> _記事_
──────────────────────────────

ZOZOTOWNがYahooに買収されたり、世界的に有名なファストファッションブランドForever21がアジア圏から撤退することが決定したりと、様々なニュースが飛び交うアパレル業界。物流のIT化に伴い、実店舗においてもオンラインにおいても、販売方法がここ数年で激変しています。
日本では、少子高齢化の影響でアパレル業界は縮小産業といわれていますが、実際にどうなるのでしょうか?今回は、アパレル業界が置かれている現状と将来性について解説します。
アパレル業界の業態
一言で「アパレル」といっても、業態は以下のように大きく2パターンあります。
・製造から販売までを一貫して取り扱う企業
・出来あがった商品を仕入れて販売をする企業
どちらの場合も「アパレル」という一言で表現されますが、前者がメーカー、後者が小売と分類されます。それでは、アパレル業界全体ではどのように衣類が製造されているのでしょうか。

──────────────────────────────

> _指示 A_
記事のうち、「ZOZOTOWNがYahoo」で始まり「製造されているのでしょうか。」で終わる部分をそのまま書き写してください。
> _指示 B_
アパレル業界の記事によると、日本でアパレル業界が縮小産業といわれているのはなぜですか。1〜3文で説明してください。

──────────────────────────────

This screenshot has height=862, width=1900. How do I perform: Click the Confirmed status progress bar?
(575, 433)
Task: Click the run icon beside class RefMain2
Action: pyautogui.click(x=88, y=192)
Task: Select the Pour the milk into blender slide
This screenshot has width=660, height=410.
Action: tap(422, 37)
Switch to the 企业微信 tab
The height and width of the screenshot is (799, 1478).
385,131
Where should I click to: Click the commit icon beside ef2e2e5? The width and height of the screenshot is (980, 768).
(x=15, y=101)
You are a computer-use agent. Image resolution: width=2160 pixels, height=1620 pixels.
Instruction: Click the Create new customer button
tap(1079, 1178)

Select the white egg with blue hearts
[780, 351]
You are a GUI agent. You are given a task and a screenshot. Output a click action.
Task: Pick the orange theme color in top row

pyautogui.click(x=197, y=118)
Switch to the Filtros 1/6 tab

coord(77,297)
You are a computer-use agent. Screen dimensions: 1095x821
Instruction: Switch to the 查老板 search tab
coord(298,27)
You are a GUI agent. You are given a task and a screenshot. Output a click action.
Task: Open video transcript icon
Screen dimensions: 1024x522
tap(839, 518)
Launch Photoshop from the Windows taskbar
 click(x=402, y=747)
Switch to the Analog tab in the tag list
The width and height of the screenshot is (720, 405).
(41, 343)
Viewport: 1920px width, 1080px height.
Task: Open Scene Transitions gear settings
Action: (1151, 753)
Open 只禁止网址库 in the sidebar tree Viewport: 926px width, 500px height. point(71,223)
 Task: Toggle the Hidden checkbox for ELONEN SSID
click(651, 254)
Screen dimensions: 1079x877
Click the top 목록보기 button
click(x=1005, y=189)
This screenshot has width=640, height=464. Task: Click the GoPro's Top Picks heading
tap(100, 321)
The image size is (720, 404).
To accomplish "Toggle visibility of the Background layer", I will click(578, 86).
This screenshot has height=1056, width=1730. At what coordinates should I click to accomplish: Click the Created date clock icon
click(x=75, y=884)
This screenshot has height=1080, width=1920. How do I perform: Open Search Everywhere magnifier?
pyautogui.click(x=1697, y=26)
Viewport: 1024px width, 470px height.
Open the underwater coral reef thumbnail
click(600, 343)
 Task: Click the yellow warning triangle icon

──────────────────────────────

> _正解 A_
ZOZOTOWNがYahooに買収されたり、世界的に有名なファストファッションブランドForever21がアジア圏から撤退することが決定したりと、様々なニュースが飛び交うアパレル業界。物流のIT化に伴い、実店舗においてもオンラインにおいても、販売方法がここ数年で激変しています。
日本では、少子高齢化の影響でアパレル業界は縮小産業といわれていますが、実際にどうなるのでしょうか?今回は、アパレル業界が置かれている現状と将来性について解説します。
アパレル業界の業態
一言で「アパレル」といっても、業態は以下のように大きく2パターンあります。
・製造から販売までを一貫して取り扱う企業
・出来あがった商品を仕入れて販売をする企業
どちらの場合も「アパレル」という一言で表現されますが、前者がメーカー、後者が小売と分類されます。それでは、アパレル業界全体ではどのように衣類が製造されているのでしょうか。

> _正解 B_
少子高齢化の影響を受けているためです。